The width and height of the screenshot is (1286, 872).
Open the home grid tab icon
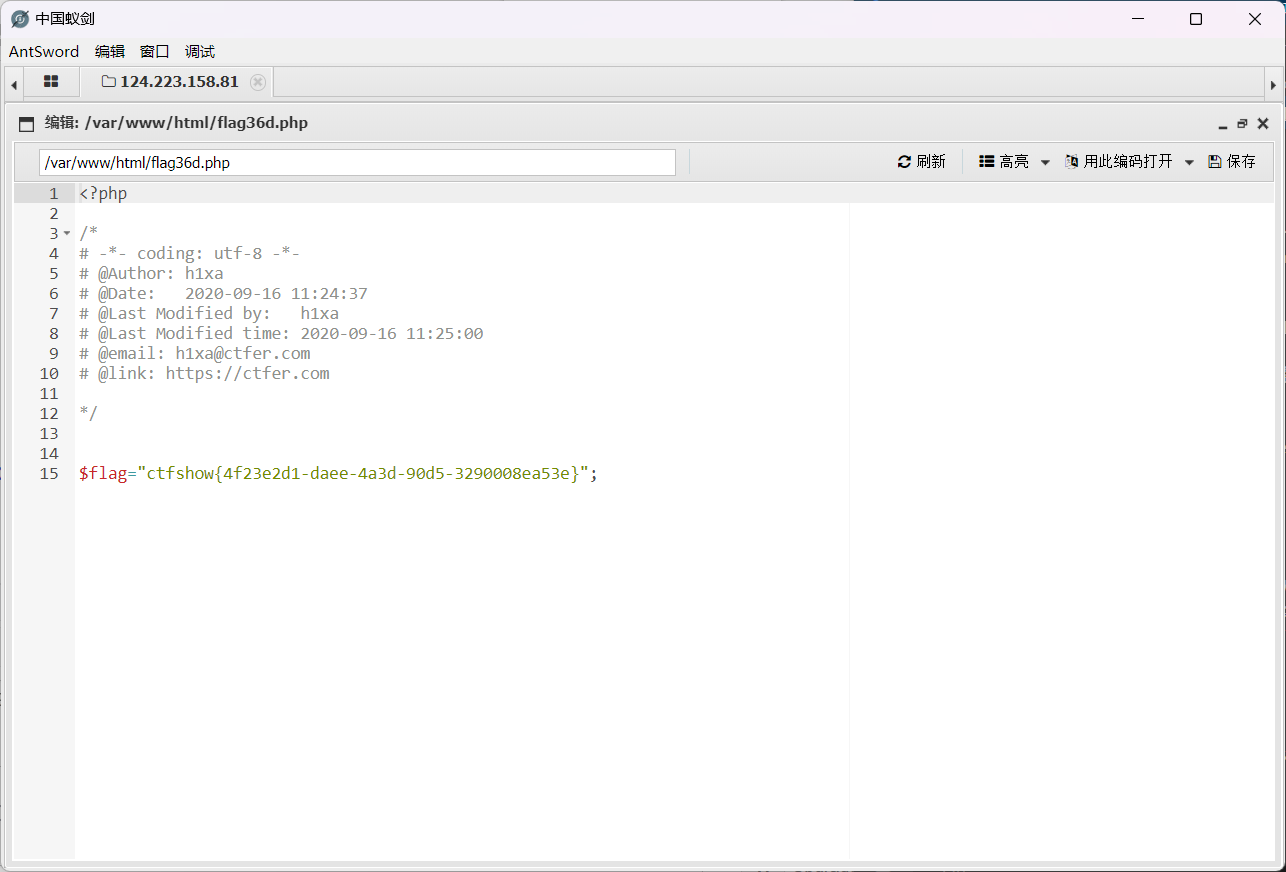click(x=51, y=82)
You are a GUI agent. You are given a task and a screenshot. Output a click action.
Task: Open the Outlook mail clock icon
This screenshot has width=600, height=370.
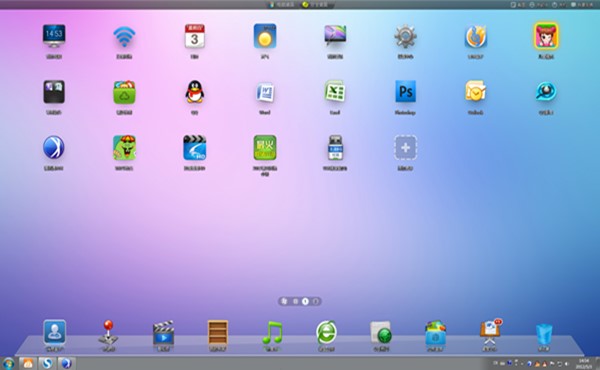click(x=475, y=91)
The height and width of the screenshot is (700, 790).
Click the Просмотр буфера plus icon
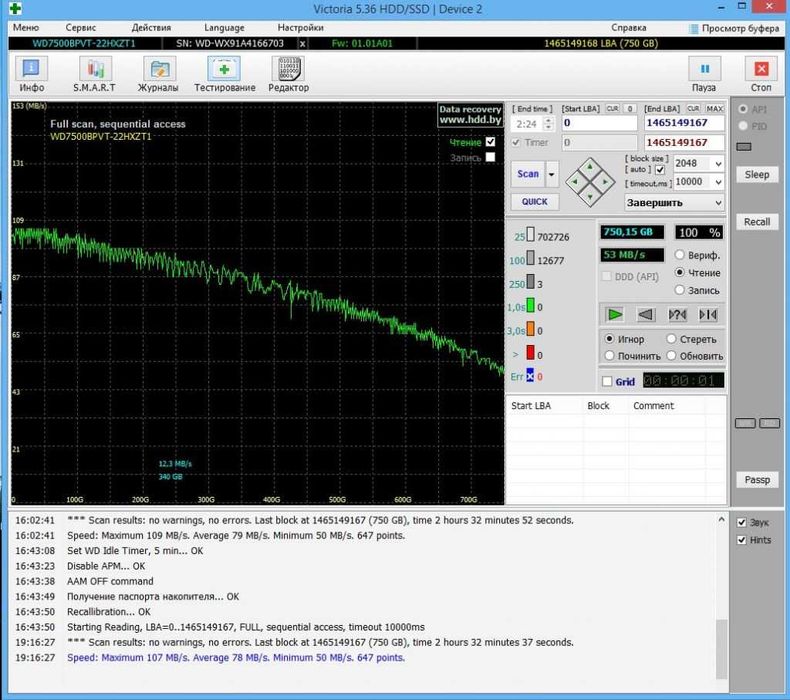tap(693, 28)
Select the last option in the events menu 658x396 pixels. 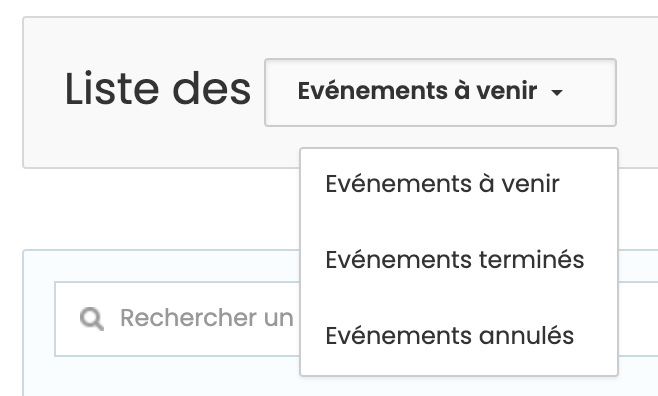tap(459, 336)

Exercise objective: Copy nothing but the lines from the top of the data down to the line containing "The height and", and leave the pictures out.

Response to this exercise:
The width and height of the screenshot is (1286, 872).
Open the home grid tab icon
click(x=51, y=82)
You are a GUI agent. You are given a task and a screenshot. Output a click action.
Task: Open the Outlook mail clock icon
This screenshot has width=600, height=370.
click(x=475, y=91)
The height and width of the screenshot is (700, 790).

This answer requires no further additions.